An employer is generally not required to pay the employee for time taken off for religious observance. The United States Supreme Court determined that allowing an employee to take unpaid leave for the holiday observance is deemed a reasonable accommodation; however, such unpaid leave would not be a reasonable accommodation when paid leave was provided for all purposes except religious ones.
Just like the time requested by Muslims for Ramadan, so should there be religious accommodation for Jewish Sabbath observance as well as observance of holidays and high holidays.
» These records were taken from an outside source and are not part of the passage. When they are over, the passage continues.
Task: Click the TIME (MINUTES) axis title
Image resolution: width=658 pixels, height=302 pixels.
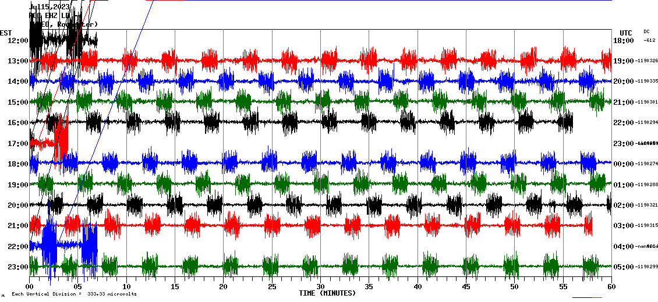Action: tap(327, 293)
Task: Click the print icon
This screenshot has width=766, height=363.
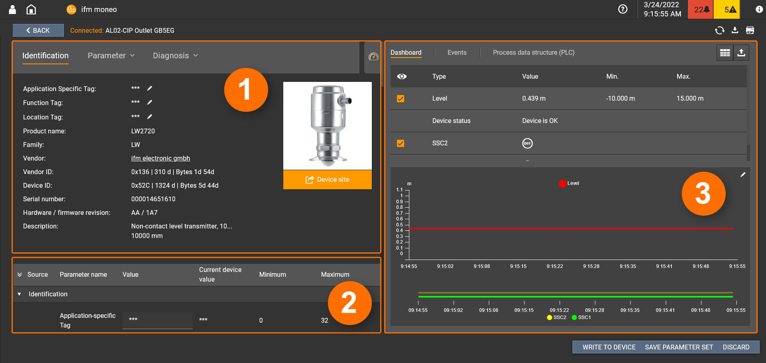Action: click(750, 30)
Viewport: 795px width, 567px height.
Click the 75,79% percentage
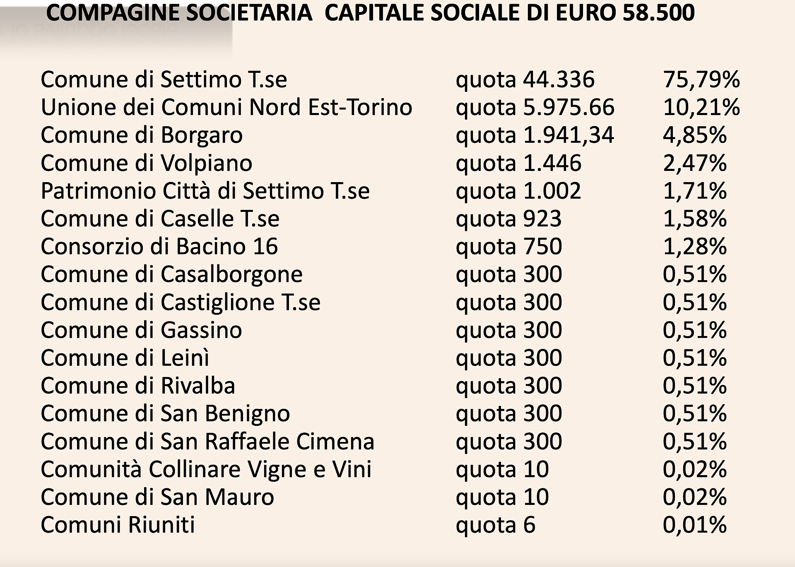(x=701, y=79)
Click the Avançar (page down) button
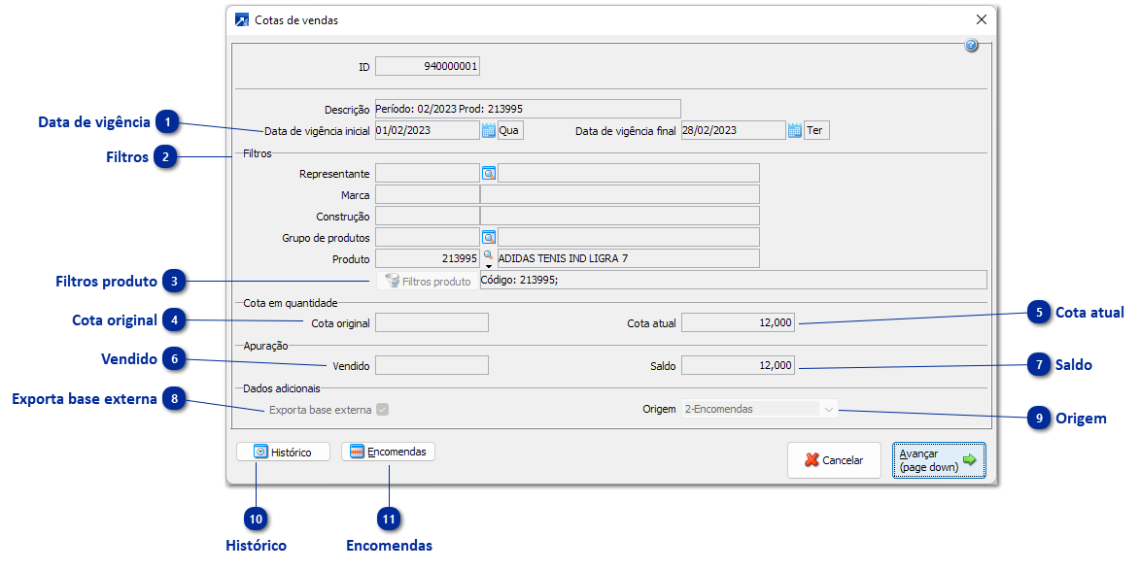Viewport: 1140px width, 571px height. point(939,460)
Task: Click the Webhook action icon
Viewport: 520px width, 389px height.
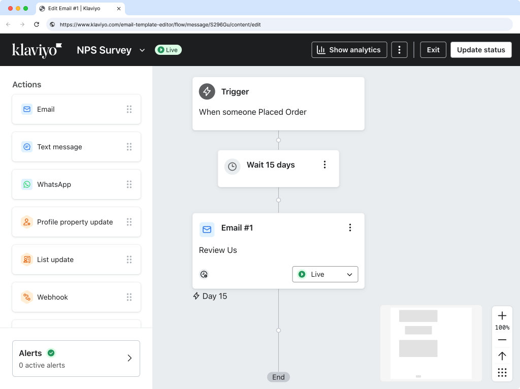Action: [26, 297]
In many workplaces, flexible scheduling amongst employees eliminates any undue hardship to the employer by allowing employees to “swap” days off, i.e. permitting a person of Jewish faith to be absent from work to observe Shabbat from nightfall on Friday until nightfall on Saturday and then to work on Sundays, rather than Saturday, or, perhaps to work in the stead of his/her Christian co-worker on the holiest of Christian holidays – Christmas.
It is a smart employer who realizes that being sensitive to a person’s religious needs makes for better morale in the workplace and will result in more loyal and happier employees. But, it is an even smarter employer who double-checks that all legal guidelines are followed in the workplace as well – if there are any questions, it never hurts to get the expertise of an employment attorney.